Call ‘Toronto Life’ on their Misrepresentation of Aqsa Parvez’s Murder

Shaheed Bibi Aqsa Parvez: Brampton

Don’t Believe the Hype!!!
Call to Action against Toronto Life’s Misrepresentation of Aqsa Parvez’s Murder

The December 2008 edition of ‘Toronto Life’ features the story of Aqsa Parvez, a young Muslim woman who was killed in her home in Mississauga last winter. View it here:

While featuring Aqsa’s story is recognition of a young woman’s life cut tragically short, the Toronto Life article perpetuates common stereotypes about Muslim and immigrant communities, diverting attention from the urgent issue of violence against women across Canada.

On Tuesday November 11th, join us in a “Don’t’ Believe the Hype” Campaign!
We are asking you to raise your voice on the important issue of violence against women, racism, and Islamophobia.

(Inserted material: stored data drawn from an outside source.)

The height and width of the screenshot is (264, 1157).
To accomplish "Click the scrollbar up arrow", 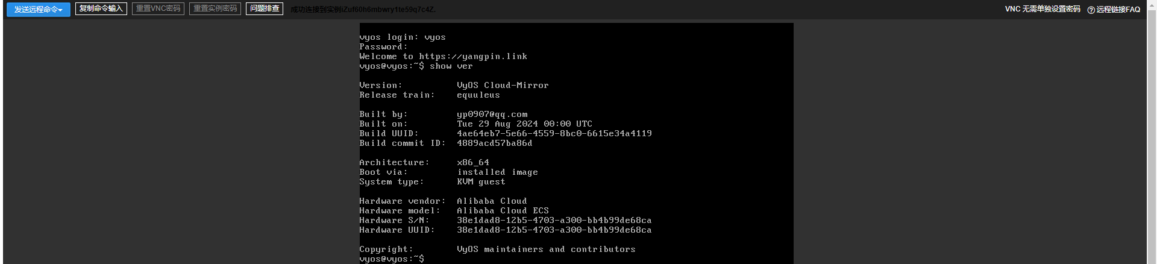I will [x=1152, y=4].
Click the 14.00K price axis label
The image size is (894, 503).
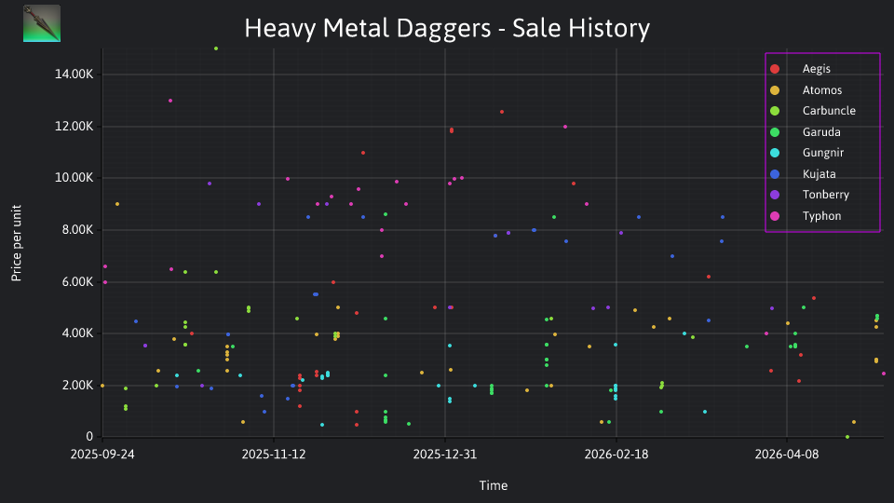point(75,75)
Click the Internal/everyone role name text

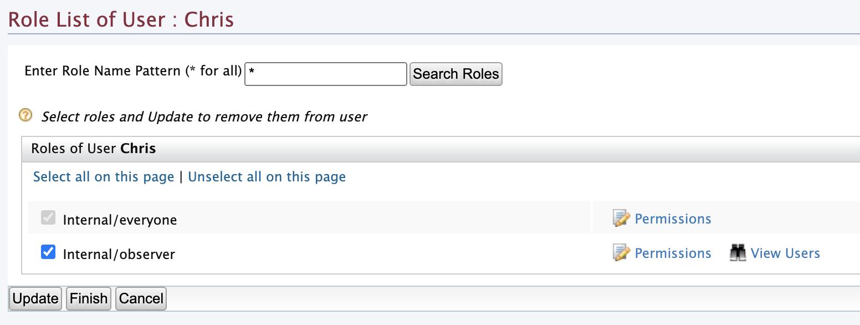pos(120,220)
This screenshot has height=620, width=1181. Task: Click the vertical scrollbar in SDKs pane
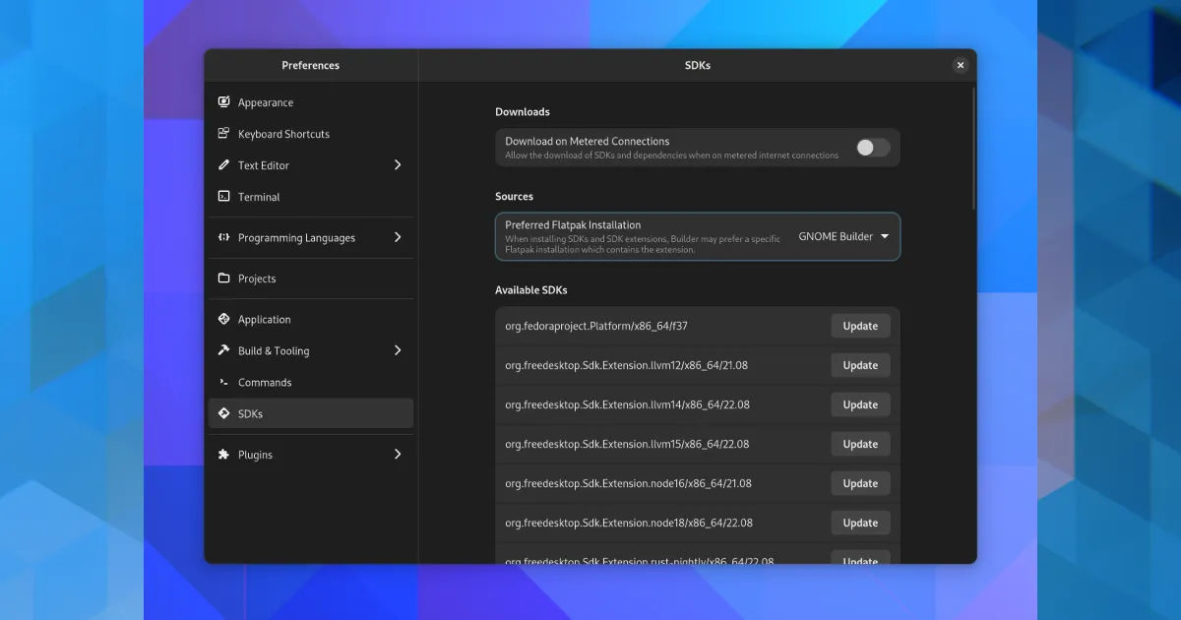(x=973, y=148)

Get Involved in Three Ways!!
1) EMAIL or PHONE Toronto Life Editor in Chief, Sarah Fulford.
You can reach Ms. Fulford at:
Phone: 416-364-3333 ext 3063
Email: or
Once you do that, call up five of your friends and get them to do the same.
Between 9am – 9pm on Tuesday November 11th
(If that doesn’t work for you, anytime is better than never!)
Violence against women, racism, and Islamophobia are issues that affect all of us in diverse and important ways. Join us in voicing your concerns and helping to call attention to misrepresentations that are all too common in our media.
This number 416-364-3333 ext 3063 will take you directly to Sarah Fulford’s office, where her assistant will either pick up, or you will be put through to her assistant’s voicemail. You can leave a personal message or voicemail recording for her assistant to pass on to Ms. Fulford.
Identify who you are and where you are from. State that you are leaving a message for Sarah Fulford, the Editor In Chief, and express your dismay with the article on Aqsa Parvez.
Bonus Points: Talk about a personal experience that proves to you why addressing this issue is so important and urgent.
Here are a couple of talking points about the article that may help. Feel free to use them directly or make up your own:
1) Aqsa’s murder must be looked at through the larger context of violence against women in Canada. The problem is not limited to any one community or religious faith.
2) The article calls Aqsa’s murder “Toronto’s first honour killing”. Approximately 25 women a year are murdered in incidents of domestic violence. The use of the term “honour killing” is an attempt to sensationalize the situation by invoking common stereotypes about the prevalence of “honour killings” among South Asian Muslim families, thereby suggesting that domestic violence is not occurring at alarming rates across Canada. Instead, we should be working to end violence against all women.
3) The article associates Muslim religiousity with a tendency towards violence. In other words, the more religious a Muslim is, the more likely s/he is to engage in this type of violence. This is false and based on Islamophobic stereotyping.
4) The question, “Has multiculturalism gone too far?” suggests that Muslims and immigrants are threats to Canadian society, rather than contributing members to Canadian society. The idea that “our” tolerance or respect for cultural diversity has let “them” continue their oppressive and dangerous behaviours is not only based on racist and Islamophobic stereotyping of diverse Muslim and immigrant communities, but also ignores the ongoing racism that exists in Canada despite our public commitment to multiculturalism.
5) The focus should be on violence against women, not hijab. The article sets up a false dichotomy between Muslim women who wear the hijab as oppressed and Muslim women who do not wear the hijab as liberated. Furthermore, it reinforces the idea that all young girls want the same things, completely ignoring the diversity and richness of Muslim women’s voices and lived experiences.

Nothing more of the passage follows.